Dive Brief:
- North Carolina wants to control rising healthcare costs by eliminating the secret negotiations health plans use to set reimbursement rates with doctors and hospitals, North Carolina Health News reports.
- Under a plan released last month, hospitals and doctors who join a new state health plan provider network would be paid based on a percentage of Medicare rates. State Treasurer Dale Folwell estimates the new payment system will save the plan $300 million a year and enrollees about $60 million.

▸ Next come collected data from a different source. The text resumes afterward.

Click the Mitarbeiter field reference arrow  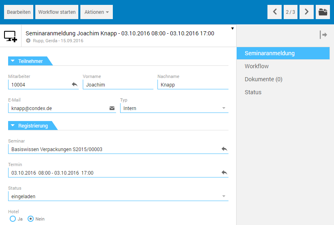coord(75,84)
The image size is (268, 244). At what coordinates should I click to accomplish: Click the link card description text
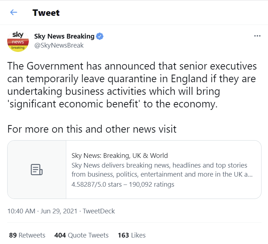click(x=162, y=170)
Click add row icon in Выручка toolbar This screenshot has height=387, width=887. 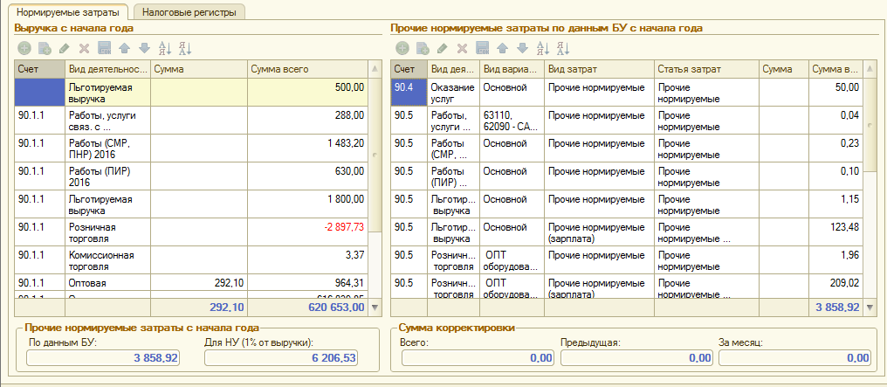point(24,47)
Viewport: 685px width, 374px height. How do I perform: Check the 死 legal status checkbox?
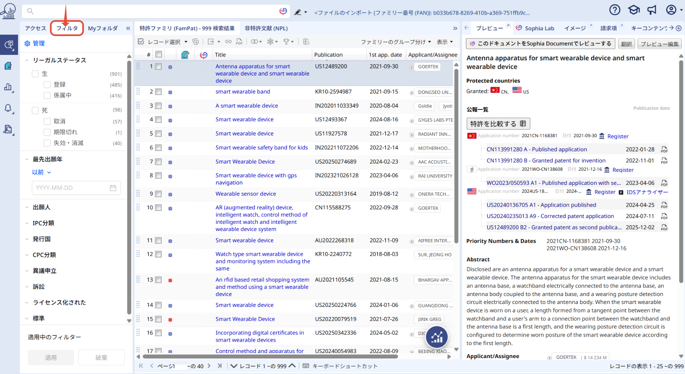pyautogui.click(x=36, y=111)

- The state health plan's board of trustees endorsed the plan last week, setting the stage for a battle with hospitals and the N.C. Medical Society, which contend that higher charges for employer-based health plans help offset losses stemming from Medicare and Medicaid patients and charity care.
Dive Insight:
When the plan was unveiled, Folwell said it had for years "paid medical claims after the fact without knowing the contracted fee." He added: "It is unacceptable, unsustainable and indefensible. We aim to change that." The new scheme would better control costs and increase transparency around pricing for medical care, he said.
Hospitals elsewhere will likely be watching the proposal closely, worried it could set a precedent for how payments are set for other state health plans.

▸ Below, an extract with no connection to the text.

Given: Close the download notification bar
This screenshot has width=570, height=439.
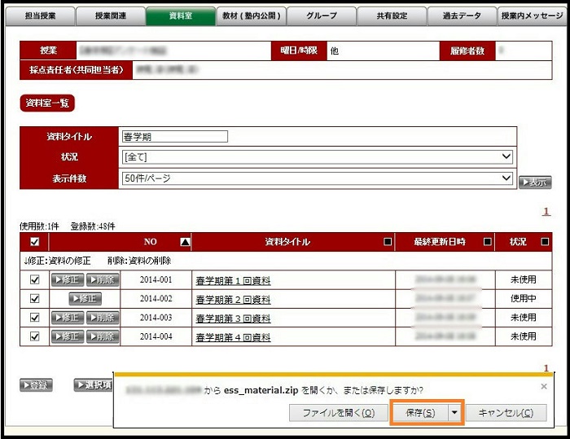Looking at the screenshot, I should (x=543, y=387).
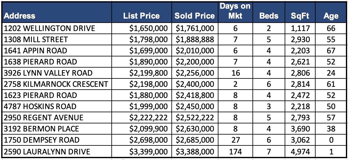
Task: Select the $3,388,000 sold price cell
Action: [195, 151]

The move comes as providers are pushing back against CMS price cut proposals and on the defensive against complaints about high prices generally.
In a recent letter to Senate Judiciary Committee Chairman Chuck Grassley, R-Iowa, the American Hospital Association challenged a recent article in The Wall Street Journal that implied contract negotiations between hospitals and commercial payers are a primary cause of rising healthcare costs.
"The contract provisions hospitals and health systems are able to secure in negotiations typically have precompetitive and pro-consumer purposes, such as enabling the hospital or health system to successfully offer value-based care alternatives or protecting the hospital and its patients from unwarranted denials," AHA wrote.
Providers have also pushed back against a CMS plan to flatten E/M codes starting in 2019. The change, which establishes a single rate for E/M visit levels 2 through 4 for both established and new patients, will now take effect in 2021. AHA said Friday it plans to bring a legal challenge to the agency's final Outpatient Prospective Payment System rule instituting site neutral payments. The hospital lobby is already suing over cuts to the 340B drug pricing program.
Farzad Mostashari, founder of Aledade, took to Twitter over the weekend to suggest other states could follow North Carolina's example and nix contract negotiations as well. "As state government healthcare costs continue to grow unsustainably, and simply shifting costs to teachers and other employees reaches its limit (see WV teacher's strike), expect to see a lot more of this," he posted.